(Collected data entries)

[Start of Attachment]

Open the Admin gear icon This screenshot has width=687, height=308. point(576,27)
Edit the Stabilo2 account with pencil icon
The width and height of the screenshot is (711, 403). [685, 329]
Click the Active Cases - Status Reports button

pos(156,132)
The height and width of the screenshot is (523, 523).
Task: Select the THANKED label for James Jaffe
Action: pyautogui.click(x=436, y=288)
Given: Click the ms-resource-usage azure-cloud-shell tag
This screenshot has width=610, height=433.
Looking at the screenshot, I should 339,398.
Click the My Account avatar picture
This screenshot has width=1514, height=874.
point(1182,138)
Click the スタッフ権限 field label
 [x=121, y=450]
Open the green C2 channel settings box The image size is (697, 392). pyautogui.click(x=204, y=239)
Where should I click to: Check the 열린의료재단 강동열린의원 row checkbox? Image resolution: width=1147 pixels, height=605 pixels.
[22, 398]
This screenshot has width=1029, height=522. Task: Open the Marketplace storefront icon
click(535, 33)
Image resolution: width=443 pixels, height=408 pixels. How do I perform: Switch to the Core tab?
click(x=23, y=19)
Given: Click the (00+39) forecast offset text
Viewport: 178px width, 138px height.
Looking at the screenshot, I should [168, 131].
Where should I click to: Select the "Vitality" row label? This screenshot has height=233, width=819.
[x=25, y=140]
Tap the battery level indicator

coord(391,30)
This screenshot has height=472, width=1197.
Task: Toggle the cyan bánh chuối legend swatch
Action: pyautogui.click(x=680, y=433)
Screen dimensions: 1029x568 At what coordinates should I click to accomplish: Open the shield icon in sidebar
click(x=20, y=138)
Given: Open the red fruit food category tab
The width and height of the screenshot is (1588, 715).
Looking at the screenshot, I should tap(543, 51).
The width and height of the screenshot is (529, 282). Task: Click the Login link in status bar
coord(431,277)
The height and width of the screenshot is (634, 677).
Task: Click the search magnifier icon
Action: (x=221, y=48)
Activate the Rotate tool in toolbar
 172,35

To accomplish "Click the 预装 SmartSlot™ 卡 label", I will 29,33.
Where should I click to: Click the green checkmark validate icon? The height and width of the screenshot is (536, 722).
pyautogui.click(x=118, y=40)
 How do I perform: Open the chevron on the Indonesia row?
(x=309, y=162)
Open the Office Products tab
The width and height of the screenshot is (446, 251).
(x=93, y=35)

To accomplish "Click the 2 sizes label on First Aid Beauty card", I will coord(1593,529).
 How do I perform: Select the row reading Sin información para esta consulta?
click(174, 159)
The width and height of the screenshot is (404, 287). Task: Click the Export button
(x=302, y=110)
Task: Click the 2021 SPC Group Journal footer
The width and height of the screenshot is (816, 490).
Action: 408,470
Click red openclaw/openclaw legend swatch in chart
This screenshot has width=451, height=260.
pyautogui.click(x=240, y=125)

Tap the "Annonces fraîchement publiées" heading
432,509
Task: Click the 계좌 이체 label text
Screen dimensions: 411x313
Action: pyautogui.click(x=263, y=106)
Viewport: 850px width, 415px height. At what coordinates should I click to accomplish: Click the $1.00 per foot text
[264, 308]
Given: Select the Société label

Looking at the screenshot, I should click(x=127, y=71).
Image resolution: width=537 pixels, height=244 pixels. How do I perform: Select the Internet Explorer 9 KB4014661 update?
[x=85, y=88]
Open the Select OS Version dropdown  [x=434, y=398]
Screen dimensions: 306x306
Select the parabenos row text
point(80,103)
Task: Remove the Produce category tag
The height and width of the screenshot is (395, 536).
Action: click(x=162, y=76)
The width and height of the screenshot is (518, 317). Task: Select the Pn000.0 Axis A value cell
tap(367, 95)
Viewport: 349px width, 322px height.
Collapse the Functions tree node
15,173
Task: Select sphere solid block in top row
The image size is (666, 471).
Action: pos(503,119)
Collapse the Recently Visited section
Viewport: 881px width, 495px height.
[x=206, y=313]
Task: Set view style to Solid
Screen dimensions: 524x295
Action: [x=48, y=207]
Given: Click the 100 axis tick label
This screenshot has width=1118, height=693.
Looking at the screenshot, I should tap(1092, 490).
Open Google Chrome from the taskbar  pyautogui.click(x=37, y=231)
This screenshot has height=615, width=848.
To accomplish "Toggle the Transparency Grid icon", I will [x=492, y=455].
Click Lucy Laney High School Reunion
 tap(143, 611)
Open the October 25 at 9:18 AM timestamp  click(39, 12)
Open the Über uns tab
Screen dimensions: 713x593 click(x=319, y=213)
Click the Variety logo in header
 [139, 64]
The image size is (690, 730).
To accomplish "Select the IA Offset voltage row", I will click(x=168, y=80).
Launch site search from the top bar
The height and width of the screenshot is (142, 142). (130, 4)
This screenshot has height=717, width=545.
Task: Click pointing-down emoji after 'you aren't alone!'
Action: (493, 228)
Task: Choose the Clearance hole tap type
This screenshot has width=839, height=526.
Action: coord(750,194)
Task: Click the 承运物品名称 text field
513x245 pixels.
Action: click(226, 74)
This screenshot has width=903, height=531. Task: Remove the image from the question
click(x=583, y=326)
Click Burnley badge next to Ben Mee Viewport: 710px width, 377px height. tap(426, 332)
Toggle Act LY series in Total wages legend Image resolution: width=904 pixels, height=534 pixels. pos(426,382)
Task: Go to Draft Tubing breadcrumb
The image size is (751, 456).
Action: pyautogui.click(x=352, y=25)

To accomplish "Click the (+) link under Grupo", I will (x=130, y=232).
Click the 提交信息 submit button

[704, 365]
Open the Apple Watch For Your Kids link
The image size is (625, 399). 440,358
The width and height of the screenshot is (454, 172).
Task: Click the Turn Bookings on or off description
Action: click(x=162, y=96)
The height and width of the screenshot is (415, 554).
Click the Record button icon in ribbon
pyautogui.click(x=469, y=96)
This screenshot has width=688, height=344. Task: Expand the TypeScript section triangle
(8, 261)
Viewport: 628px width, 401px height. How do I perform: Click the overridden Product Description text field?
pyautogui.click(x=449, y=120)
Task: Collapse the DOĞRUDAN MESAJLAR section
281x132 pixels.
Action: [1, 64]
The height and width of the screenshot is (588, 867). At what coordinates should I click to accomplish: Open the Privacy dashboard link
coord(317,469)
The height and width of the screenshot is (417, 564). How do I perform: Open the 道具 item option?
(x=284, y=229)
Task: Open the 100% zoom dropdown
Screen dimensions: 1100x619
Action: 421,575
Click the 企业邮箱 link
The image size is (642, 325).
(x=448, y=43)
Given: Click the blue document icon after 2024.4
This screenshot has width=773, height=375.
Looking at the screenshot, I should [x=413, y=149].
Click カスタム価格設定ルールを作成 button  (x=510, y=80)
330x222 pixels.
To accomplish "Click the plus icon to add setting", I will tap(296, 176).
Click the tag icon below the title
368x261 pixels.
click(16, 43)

[End of Attachment]

> _Activity_:
Send back every record, precisely as written.

> _Solution_:
Open the Admin gear icon This screenshot has width=687, height=308. point(576,27)
Edit the Stabilo2 account with pencil icon
The width and height of the screenshot is (711, 403). [685, 329]
Click the Active Cases - Status Reports button

pos(156,132)
The height and width of the screenshot is (523, 523).
Task: Select the THANKED label for James Jaffe
Action: pyautogui.click(x=436, y=288)
Given: Click the ms-resource-usage azure-cloud-shell tag
This screenshot has width=610, height=433.
Looking at the screenshot, I should 339,398.
Click the My Account avatar picture
This screenshot has width=1514, height=874.
point(1182,138)
Click the スタッフ権限 field label
 [x=121, y=450]
Open the green C2 channel settings box The image size is (697, 392). pyautogui.click(x=204, y=239)
Where should I click to: Check the 열린의료재단 강동열린의원 row checkbox? Image resolution: width=1147 pixels, height=605 pixels.
[22, 398]
This screenshot has width=1029, height=522. Task: Open the Marketplace storefront icon
click(535, 33)
Image resolution: width=443 pixels, height=408 pixels. How do I perform: Switch to the Core tab?
click(x=23, y=19)
Given: Click the (00+39) forecast offset text
Viewport: 178px width, 138px height.
Looking at the screenshot, I should [168, 131].
Where should I click to: Select the "Vitality" row label? This screenshot has height=233, width=819.
[x=25, y=140]
Tap the battery level indicator

coord(391,30)
This screenshot has height=472, width=1197.
Task: Toggle the cyan bánh chuối legend swatch
Action: pyautogui.click(x=680, y=433)
Screen dimensions: 1029x568 At what coordinates should I click to accomplish: Open the shield icon in sidebar
click(x=20, y=138)
Given: Open the red fruit food category tab
The width and height of the screenshot is (1588, 715).
Looking at the screenshot, I should tap(543, 51).
The width and height of the screenshot is (529, 282). Task: Click the Login link in status bar
coord(431,277)
The height and width of the screenshot is (634, 677).
Task: Click the search magnifier icon
Action: (x=221, y=48)
Activate the Rotate tool in toolbar
 172,35

To accomplish "Click the 预装 SmartSlot™ 卡 label", I will 29,33.
Where should I click to: Click the green checkmark validate icon? The height and width of the screenshot is (536, 722).
pyautogui.click(x=118, y=40)
 How do I perform: Open the chevron on the Indonesia row?
(x=309, y=162)
Open the Office Products tab
The width and height of the screenshot is (446, 251).
(x=93, y=35)

To accomplish "Click the 2 sizes label on First Aid Beauty card", I will coord(1593,529).
 How do I perform: Select the row reading Sin información para esta consulta?
click(174, 159)
The width and height of the screenshot is (404, 287). Task: Click the Export button
(x=302, y=110)
Task: Click the 2021 SPC Group Journal footer
The width and height of the screenshot is (816, 490).
Action: 408,470
Click red openclaw/openclaw legend swatch in chart
This screenshot has width=451, height=260.
pyautogui.click(x=240, y=125)

Tap the "Annonces fraîchement publiées" heading
432,509
Task: Click the 계좌 이체 label text
Screen dimensions: 411x313
Action: pyautogui.click(x=263, y=106)
Viewport: 850px width, 415px height. At what coordinates should I click to accomplish: Click the $1.00 per foot text
[264, 308]
Given: Select the Société label

Looking at the screenshot, I should click(x=127, y=71).
Image resolution: width=537 pixels, height=244 pixels. How do I perform: Select the Internet Explorer 9 KB4014661 update?
[x=85, y=88]
Open the Select OS Version dropdown  [x=434, y=398]
Screen dimensions: 306x306
Select the parabenos row text
point(80,103)
Task: Remove the Produce category tag
The height and width of the screenshot is (395, 536).
Action: click(x=162, y=76)
The width and height of the screenshot is (518, 317). Task: Select the Pn000.0 Axis A value cell
tap(367, 95)
Viewport: 349px width, 322px height.
Collapse the Functions tree node
15,173
Task: Select sphere solid block in top row
The image size is (666, 471).
Action: pos(503,119)
Collapse the Recently Visited section
Viewport: 881px width, 495px height.
[x=206, y=313]
Task: Set view style to Solid
Screen dimensions: 524x295
Action: [x=48, y=207]
Given: Click the 100 axis tick label
This screenshot has width=1118, height=693.
Looking at the screenshot, I should tap(1092, 490).
Open Google Chrome from the taskbar  pyautogui.click(x=37, y=231)
This screenshot has height=615, width=848.
To accomplish "Toggle the Transparency Grid icon", I will [x=492, y=455].
Click Lucy Laney High School Reunion
 tap(143, 611)
Open the October 25 at 9:18 AM timestamp  click(39, 12)
Open the Über uns tab
Screen dimensions: 713x593 click(x=319, y=213)
Click the Variety logo in header
 [139, 64]
The image size is (690, 730).
To accomplish "Select the IA Offset voltage row", I will click(x=168, y=80).
Launch site search from the top bar
The height and width of the screenshot is (142, 142). (130, 4)
This screenshot has height=717, width=545.
Task: Click pointing-down emoji after 'you aren't alone!'
Action: (493, 228)
Task: Choose the Clearance hole tap type
This screenshot has width=839, height=526.
Action: coord(750,194)
Task: Click the 承运物品名称 text field
513x245 pixels.
Action: click(226, 74)
This screenshot has width=903, height=531. Task: Remove the image from the question
click(x=583, y=326)
Click Burnley badge next to Ben Mee Viewport: 710px width, 377px height. tap(426, 332)
Toggle Act LY series in Total wages legend Image resolution: width=904 pixels, height=534 pixels. pos(426,382)
Task: Go to Draft Tubing breadcrumb
The image size is (751, 456).
Action: pyautogui.click(x=352, y=25)

To accomplish "Click the (+) link under Grupo", I will (x=130, y=232).
Click the 提交信息 submit button

[704, 365]
Open the Apple Watch For Your Kids link
The image size is (625, 399). 440,358
The width and height of the screenshot is (454, 172).
Task: Click the Turn Bookings on or off description
Action: click(x=162, y=96)
The height and width of the screenshot is (415, 554).
Click the Record button icon in ribbon
pyautogui.click(x=469, y=96)
This screenshot has width=688, height=344. Task: Expand the TypeScript section triangle
(8, 261)
Viewport: 628px width, 401px height. How do I perform: Click the overridden Product Description text field?
pyautogui.click(x=449, y=120)
Task: Collapse the DOĞRUDAN MESAJLAR section
281x132 pixels.
Action: [1, 64]
The height and width of the screenshot is (588, 867). At what coordinates should I click to accomplish: Open the Privacy dashboard link
coord(317,469)
The height and width of the screenshot is (417, 564). How do I perform: Open the 道具 item option?
(x=284, y=229)
Task: Open the 100% zoom dropdown
Screen dimensions: 1100x619
Action: 421,575
Click the 企业邮箱 link
The image size is (642, 325).
(x=448, y=43)
Given: Click the blue document icon after 2024.4
This screenshot has width=773, height=375.
Looking at the screenshot, I should [x=413, y=149].
Click カスタム価格設定ルールを作成 button  (x=510, y=80)
330x222 pixels.
To accomplish "Click the plus icon to add setting", I will tap(296, 176).
Click the tag icon below the title
368x261 pixels.
click(16, 43)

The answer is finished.